Он не договорил. Захлопнул перед самым носом дверь в цех, о котором втихую мечтал.

— Потому что в варочном цехе теряешь здоровье. Газ душит, — пояснил Валек снова усталым, равнодушным тоном. — Домой прихожу отравленный, даже есть неохота, никакого вкуса не чувствую.

Отец торопливо вмешался:

— А ведь все делаем. Не жалеем. Что только полезно при этих газах, яблоки или сливочное масло — все покупаем. Когда бывают дешевые лимоны, то Веронка ему иной раз и лимон купит.

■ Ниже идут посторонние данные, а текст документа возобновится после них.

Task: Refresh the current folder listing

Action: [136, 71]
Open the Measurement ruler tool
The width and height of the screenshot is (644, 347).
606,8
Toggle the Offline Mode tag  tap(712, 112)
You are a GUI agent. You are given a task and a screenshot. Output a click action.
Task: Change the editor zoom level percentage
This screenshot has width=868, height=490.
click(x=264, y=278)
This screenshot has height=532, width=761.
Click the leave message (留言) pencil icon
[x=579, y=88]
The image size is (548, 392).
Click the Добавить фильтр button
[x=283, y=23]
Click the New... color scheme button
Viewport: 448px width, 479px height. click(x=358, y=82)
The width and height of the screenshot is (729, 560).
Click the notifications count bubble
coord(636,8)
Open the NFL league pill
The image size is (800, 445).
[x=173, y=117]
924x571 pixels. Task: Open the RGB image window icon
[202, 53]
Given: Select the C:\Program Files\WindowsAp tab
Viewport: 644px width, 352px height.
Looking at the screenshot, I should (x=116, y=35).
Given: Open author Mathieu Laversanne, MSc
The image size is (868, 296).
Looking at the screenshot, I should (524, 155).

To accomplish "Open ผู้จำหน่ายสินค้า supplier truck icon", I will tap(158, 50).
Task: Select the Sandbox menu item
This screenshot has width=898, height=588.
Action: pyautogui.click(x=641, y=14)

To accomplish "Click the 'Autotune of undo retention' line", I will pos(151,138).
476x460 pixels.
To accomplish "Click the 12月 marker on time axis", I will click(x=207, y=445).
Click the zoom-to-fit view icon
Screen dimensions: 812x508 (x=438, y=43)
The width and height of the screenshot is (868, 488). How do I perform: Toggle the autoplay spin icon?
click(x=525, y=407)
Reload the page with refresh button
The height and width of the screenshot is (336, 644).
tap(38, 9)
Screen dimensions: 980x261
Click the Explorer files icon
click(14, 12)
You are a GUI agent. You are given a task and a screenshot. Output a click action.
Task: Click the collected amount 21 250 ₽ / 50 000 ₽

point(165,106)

— Тогда, может, овчинка выделки не стоит. Сколько ты получаешь?

— Девять с половиной злотых.

— Неплохо. На два злотых больше, чем отец.

— Что ты, намного больше. Не то время, сын. Мне теперь дай бог шесть злотых принести. Уменьшили нам сдельную плату.

— Сильно?

— Сильно. Злотый шестьдесят осталось за метр.

Щенсный присвистнул.

— Помню, боролись за два пятьдесят, вы согласились на два двадцать, а потом вам и это урезали. Шестьдесят грошей с двух двадцати, это сколько будет? Около тридцати процентов, чуть поменьше… Недурно вас Пандера обштопал!

— Не Пандера, — поправил Валек, — а древесная война с Германией.